Beneath this line sits some data. Return only its lines from the one holding "Given: Click the 17:00 UTC time label" through the one holding "The height and width of the screenshot is (624, 660).", inclusive, exactly, with the images removed.
[Records for the task — start]
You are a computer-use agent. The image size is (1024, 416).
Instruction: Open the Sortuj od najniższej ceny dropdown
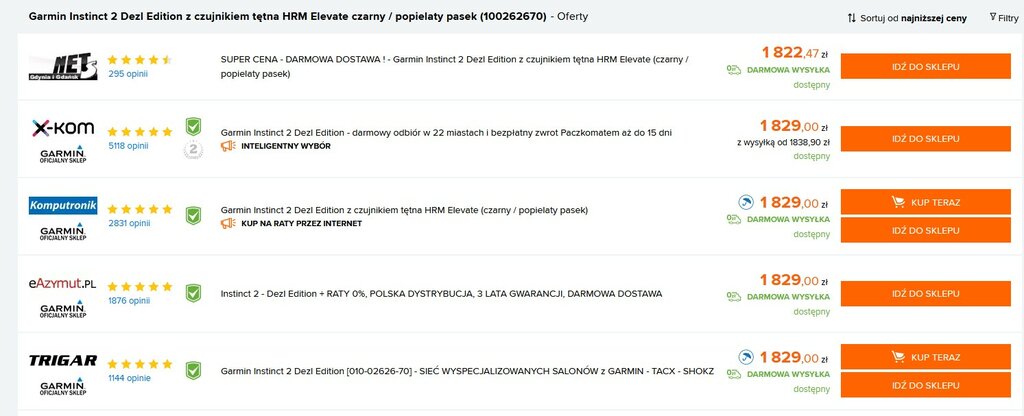907,18
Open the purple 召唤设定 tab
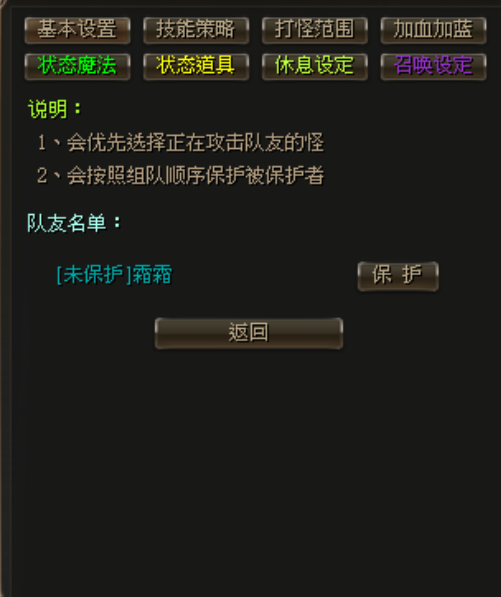 (434, 66)
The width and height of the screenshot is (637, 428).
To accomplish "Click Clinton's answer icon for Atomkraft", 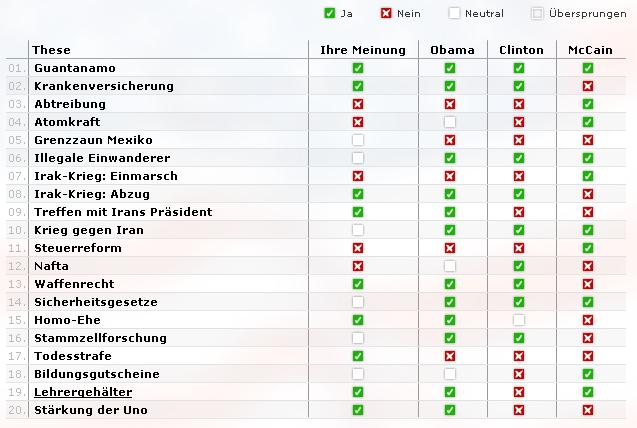I will click(519, 122).
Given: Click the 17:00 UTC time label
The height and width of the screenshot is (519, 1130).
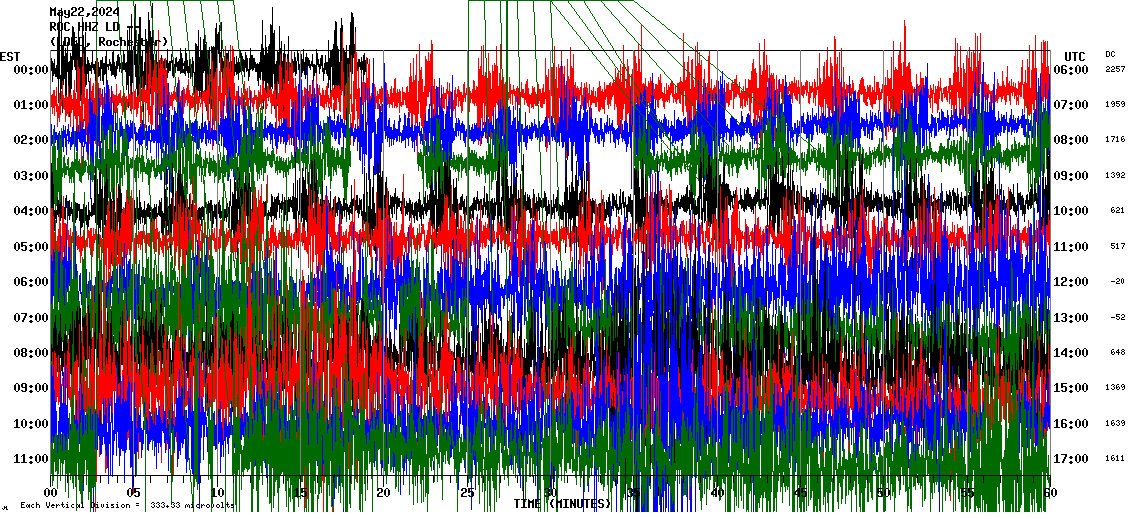Looking at the screenshot, I should click(1070, 459).
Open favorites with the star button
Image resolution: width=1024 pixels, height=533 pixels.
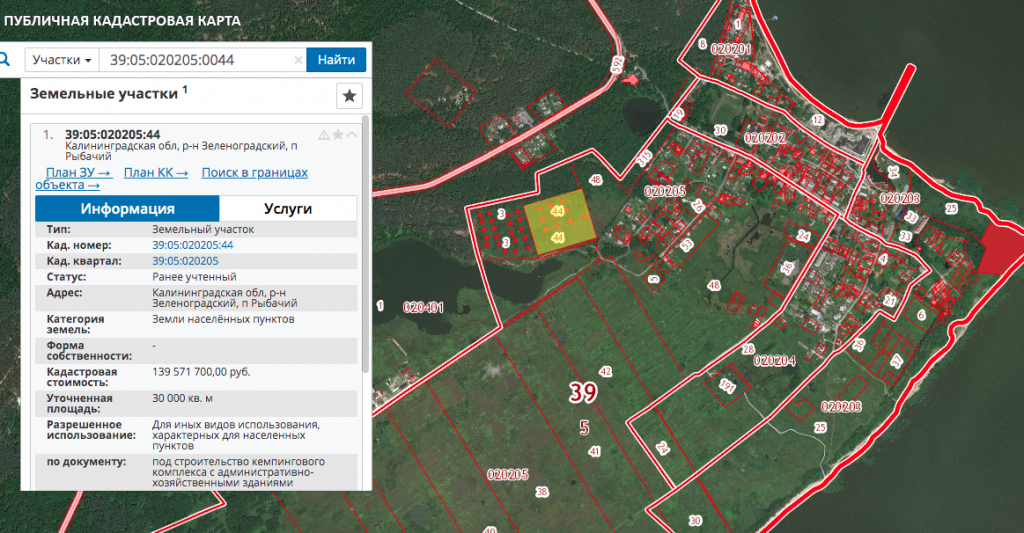tap(348, 96)
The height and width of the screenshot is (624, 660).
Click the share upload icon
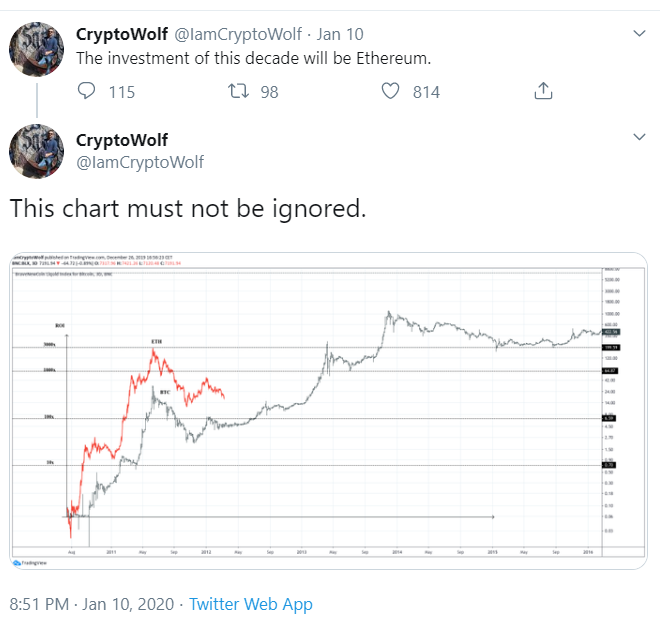[543, 91]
[Records for the task — finish]
## Response area
Given: Click the 17:00 UTC time label
The height and width of the screenshot is (519, 1130).
Looking at the screenshot, I should click(1070, 459).
Open favorites with the star button
Image resolution: width=1024 pixels, height=533 pixels.
tap(348, 96)
The height and width of the screenshot is (624, 660).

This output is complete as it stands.